Журнальный зал

Русский
толстый журнал как эстетический феномен

Опубликовано в журнале: Новая Русская Книга 2002, 2(13)

Ю. Дружников. Дуэль с пушкинистами

Ю. Дружников

Дуэль с пушкинистами

М., 2002. 322 c. Тираж 1000 экз.

Юрий Дружников всерьез предполагает, что в своей книге он ведет дуэль с пушкинистами. На самом деле он то и дело палит “в молоко”, а порой попадает в себя самого.

Стоит для наглядности представить товар лицом, то есть прибегнуть к обильному цитированию книги.

Из титульного подзаголовка:

“Весьма ироническое эссе об Александре Сергеевиче, его жене, возлюбленных, друзьях и врагах, о лицах, связанных с ним родством, знакомством или интересами, таких, как царь Николай Павлович, генерал ФСБ Бенкендорф и генсек Иосиф Виссарионович, а также биографах Пушкина, которым брошена перчатка”.

Из издательской аннотации:

“Впервые собранные под одной обложкой полемические эссе Дружникова “Дуэль с пушкинистами” - остроумный вызов, брошенный писателем нашей казенной пушкинистике”.

Из разных глав (“эссе”) книги:

“Именно рост в описании героя для инженера человеческих душ Пушкина – прежде всего” (с.17).

“Спор, откуда Пушкин заимствовал сюжеты некоторых сказок: у Арины Родионовны или у братьев Гримм – продолжается. Но политическая победа при советской власти определенно оказалась не на стороне братьев Гримм” (с.44).

“…И тут имя Родионовна оказывается весьма кстати.

Разумеется, этимология с этим ничего общего не имеет, ибо “Родион” происходит предположительно от греч. rodon - роза. Но подсознательно звучание слова накладывалось на другое: Родионовна – род – народ – родина. Образно выражаясь, земля кормит крестьянина, будто мать кормит младенца. Земля в какой-то степени контролирует своих обитателей, почти как мать свое дитя (интересный анализ этого явления в книге: D.Rancоur-Lafferrier. The Slave Soul of Russia. Moral Masochism and the Cult of Suffering. N.Y., 1995, p. 242)” (с. 47, 60).

“Литературоведение оказалось в который раз изнасилованным идеологией. Ей, а не Пушкину или читателям нужно было <стихотворение> “К Чаадаеву”. В этом смысле пушкинисты оказались хуже пирата Бестужева-Рюмина, ибо бессчетное число раз в миллионах копий переиздают уничтоженное автором стихотворение” (с. 208).
= = = =
● **Задания**
[1] Каким тиражом вышла книга, которой посвящена рецензия?
[2] Назовите всех людей, которых подзаголовок книги, процитированный в рецензии, упоминает по имени, отчеству или фамилии.
[3] Переведите на английский язык предложение из рецензии: «Юрий Дружников всерьез предполагает, что в своей книге он ведет дуэль с пушкинистами».
Эти записи к заданиям не относятся.

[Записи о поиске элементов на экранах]
= = = =
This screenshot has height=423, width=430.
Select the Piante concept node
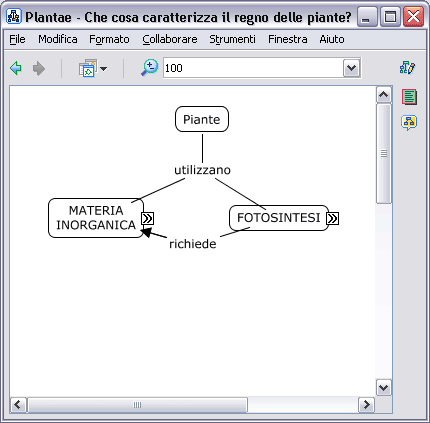[202, 119]
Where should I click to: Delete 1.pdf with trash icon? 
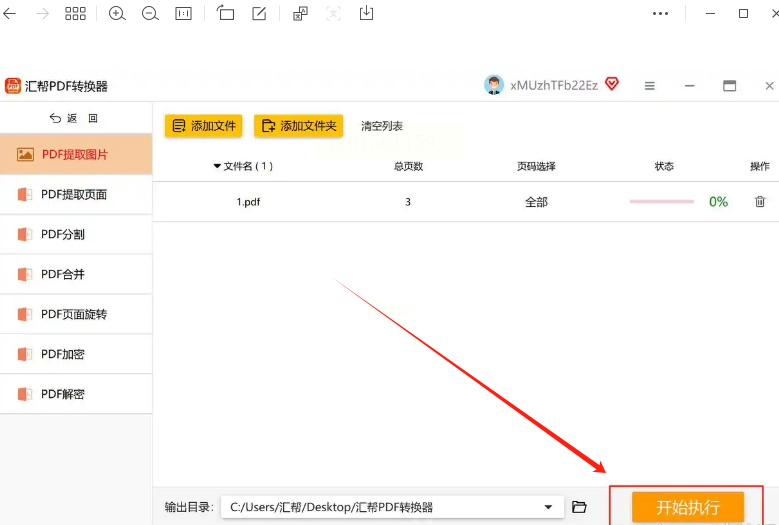click(x=760, y=201)
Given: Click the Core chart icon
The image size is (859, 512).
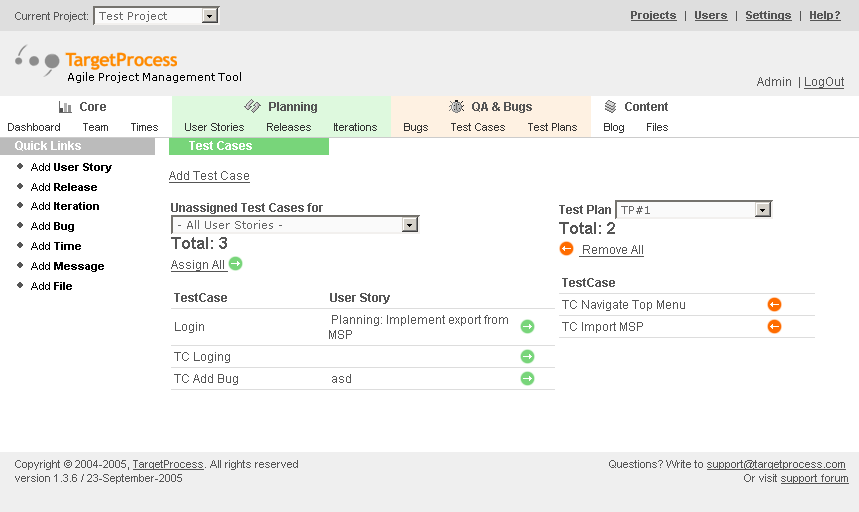Looking at the screenshot, I should point(65,107).
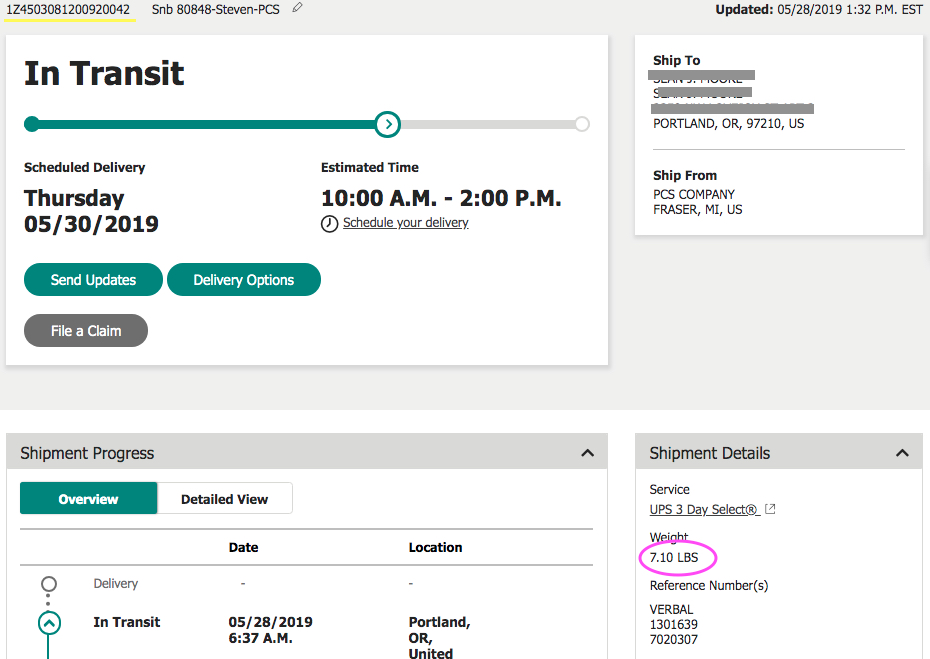
Task: Open the UPS 3 Day Select service link
Action: (x=703, y=509)
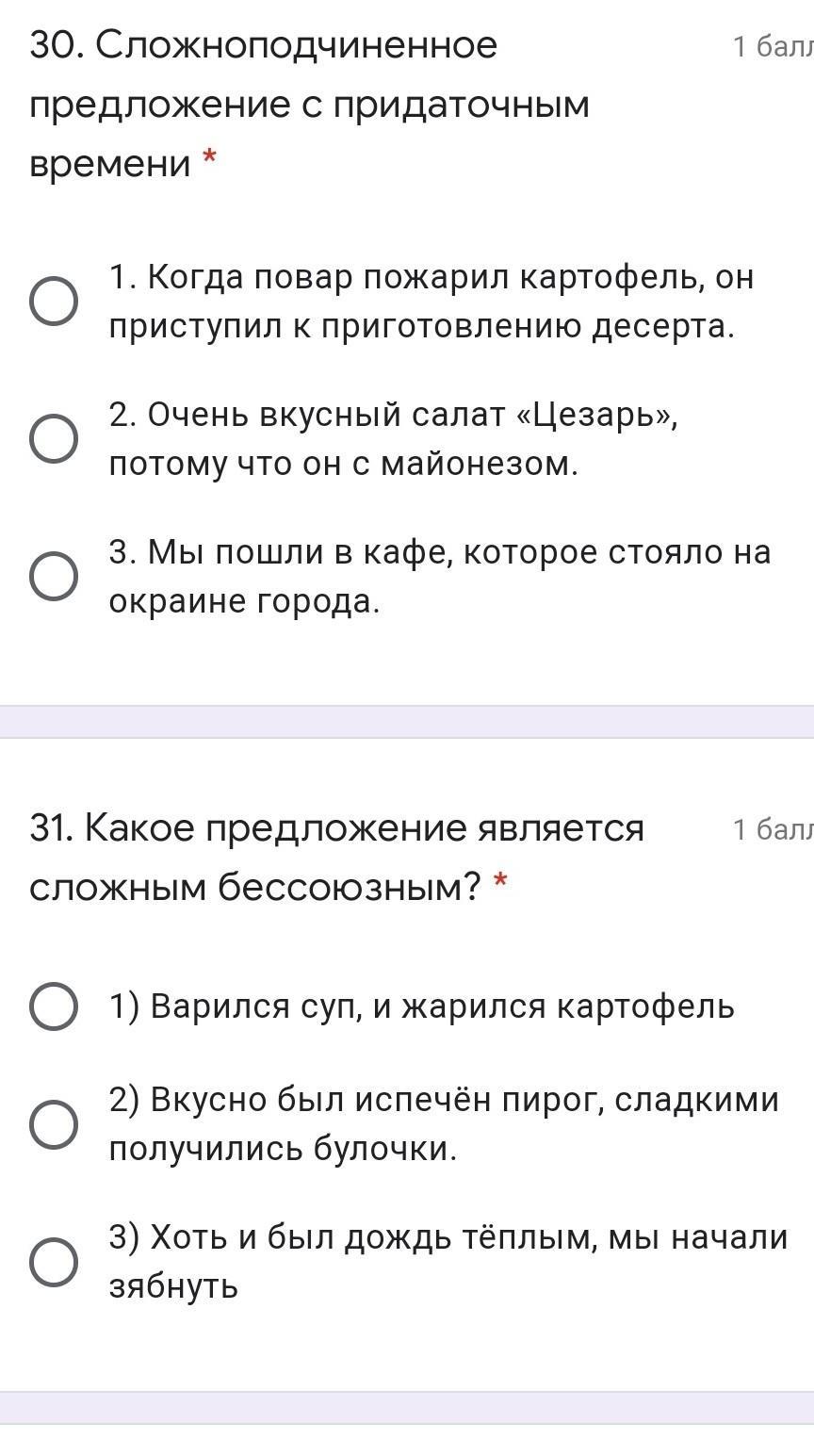This screenshot has height=1456, width=814.
Task: Click the divider bar below question 31
Action: coord(407,1407)
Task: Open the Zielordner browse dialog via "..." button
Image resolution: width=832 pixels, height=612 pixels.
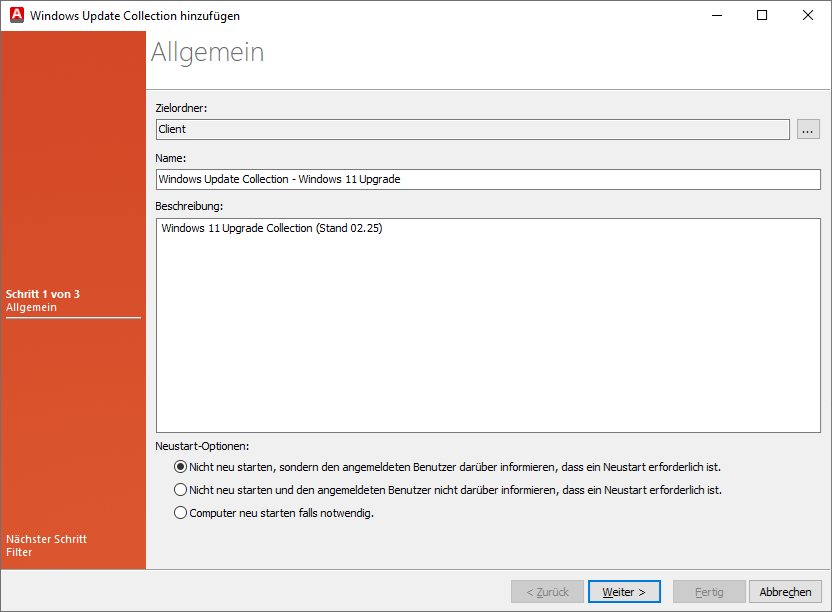Action: pos(807,129)
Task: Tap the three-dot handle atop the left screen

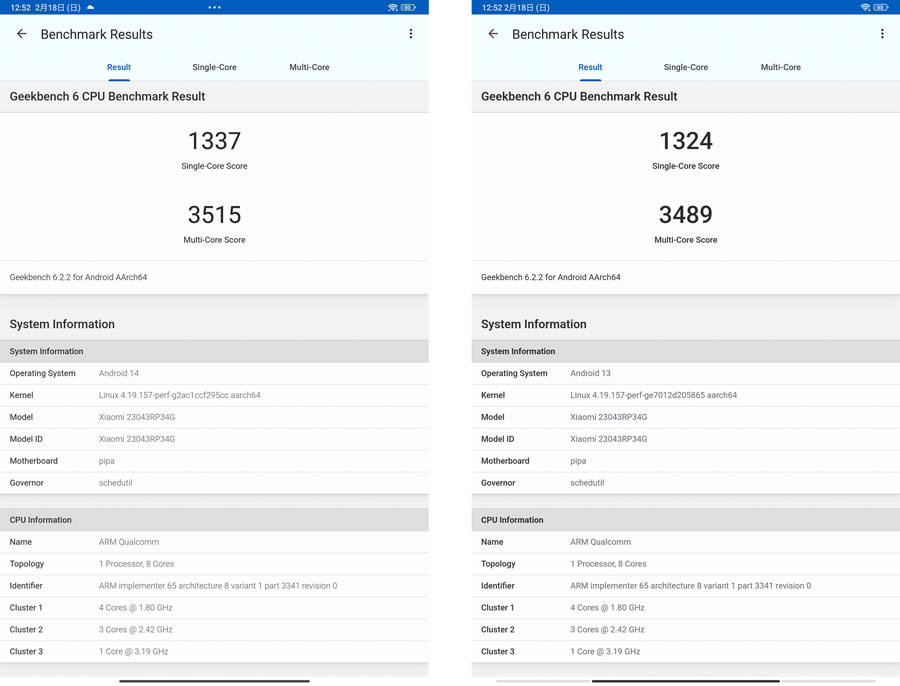Action: [214, 7]
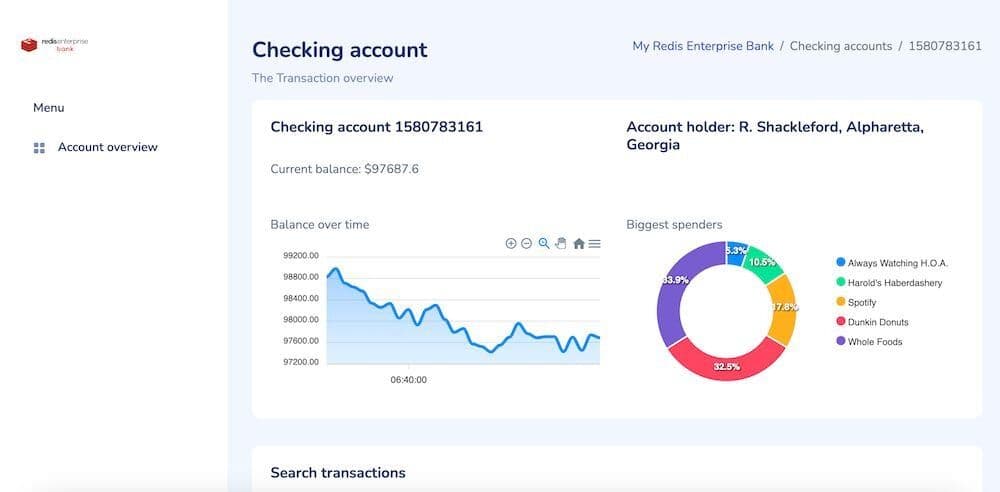1000x492 pixels.
Task: Toggle Spotify series in legend
Action: tap(861, 302)
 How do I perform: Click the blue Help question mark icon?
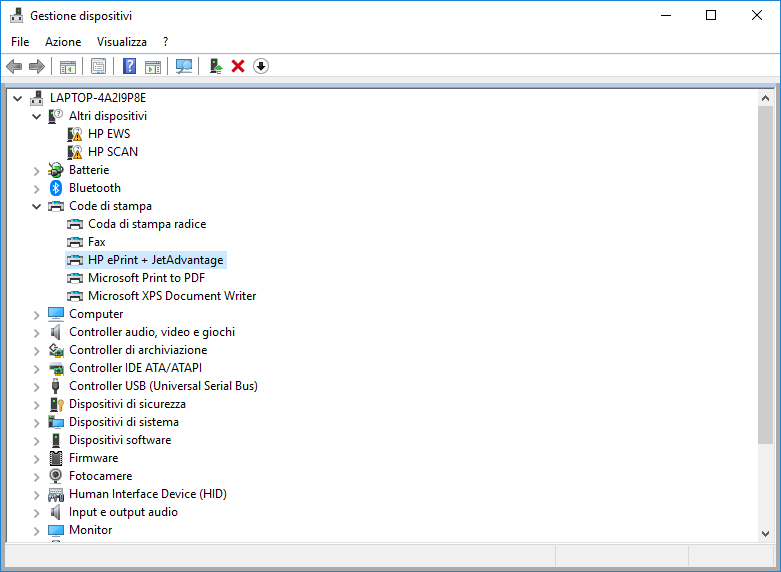[x=129, y=66]
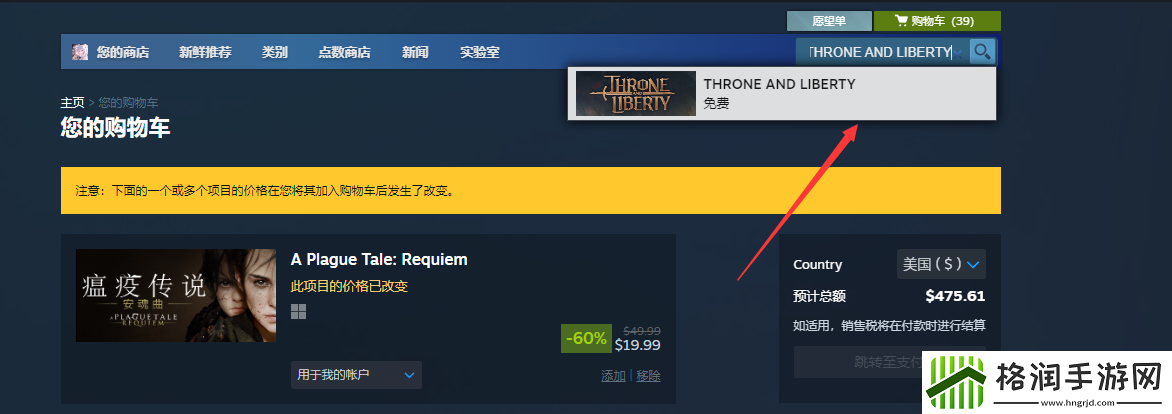Click the 主页 breadcrumb link
The image size is (1172, 414).
[x=73, y=102]
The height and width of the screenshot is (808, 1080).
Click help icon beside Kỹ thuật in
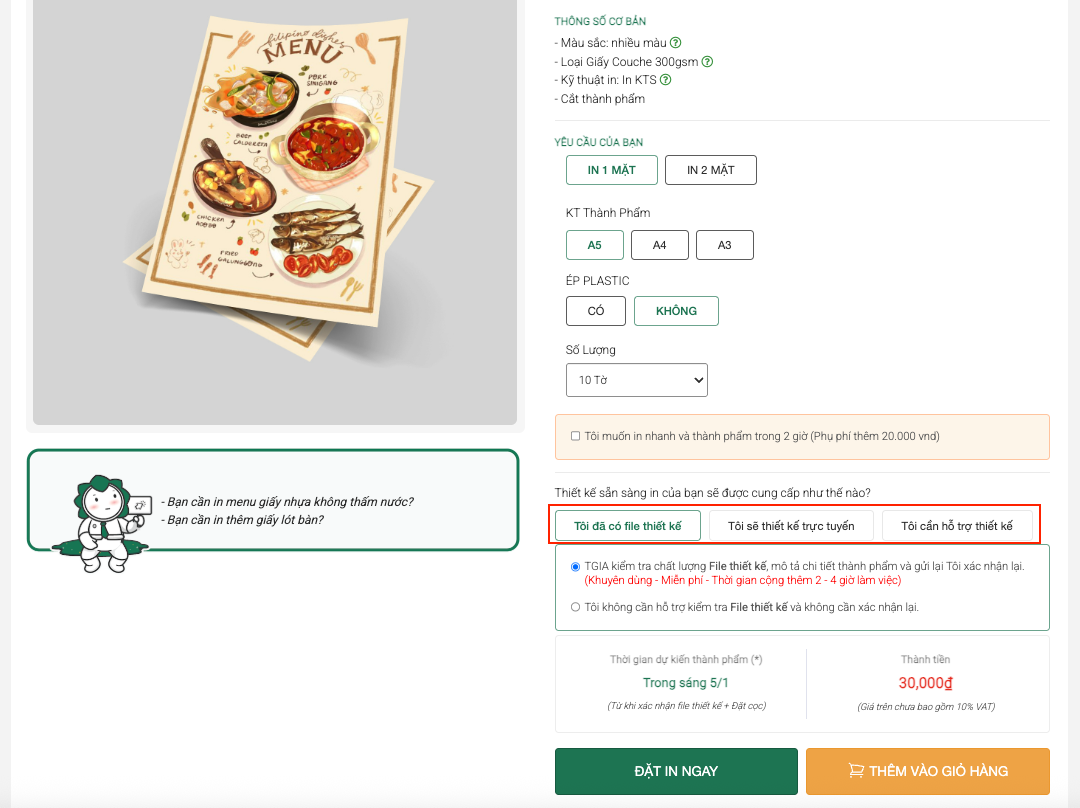[665, 80]
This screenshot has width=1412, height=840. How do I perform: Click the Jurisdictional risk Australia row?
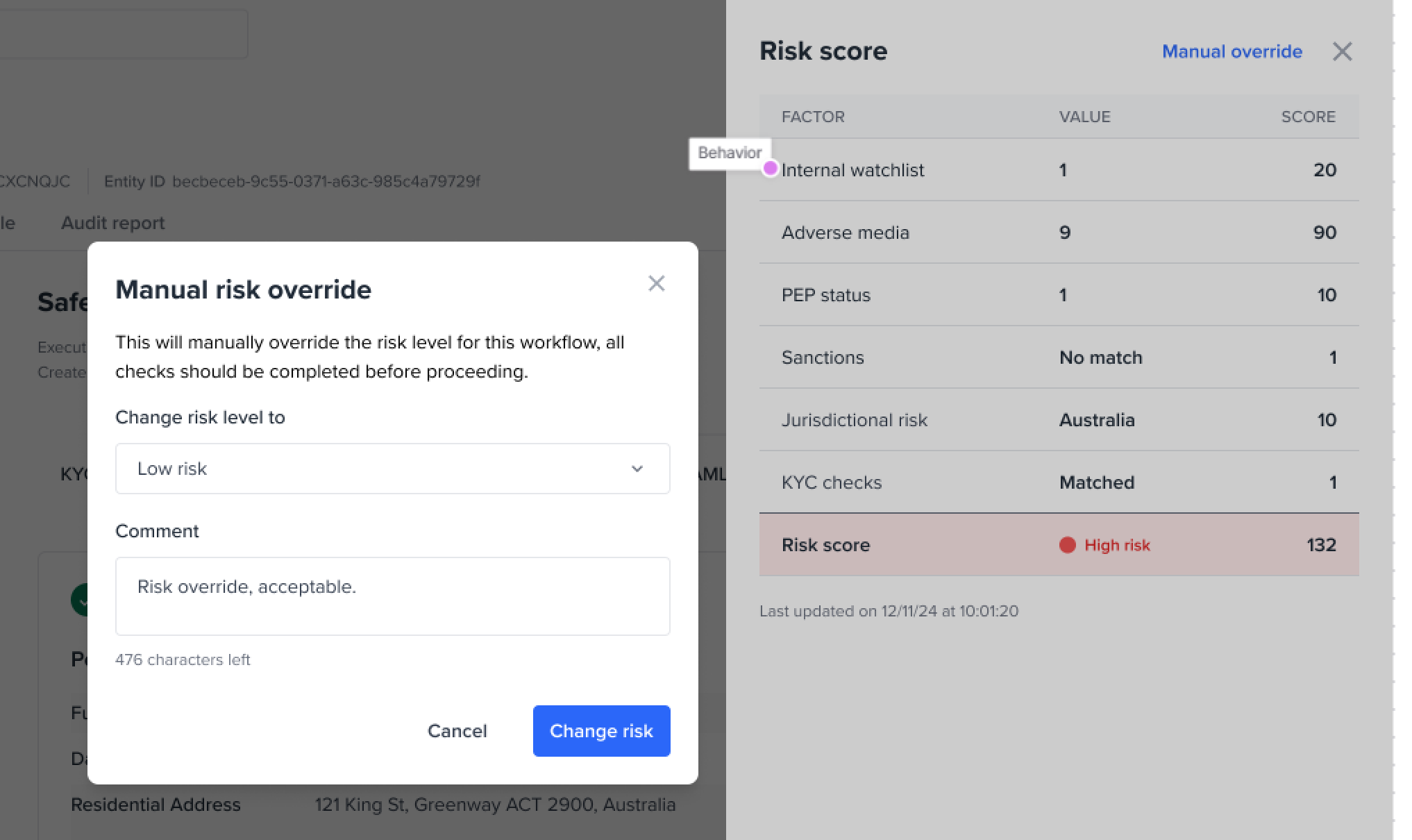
= = = =
● **Ответы к заданиям**
[1] Тиражом 1000 экземпляров.

[2] Александр Сергеевич, царь Николай Павлович, генерал ФСБ Бенкендорф, генсек Иосиф Виссарионович.

[3] Yuri Druzhnikov seriously believes that in his book he is fighting a duel with Pushkin scholars.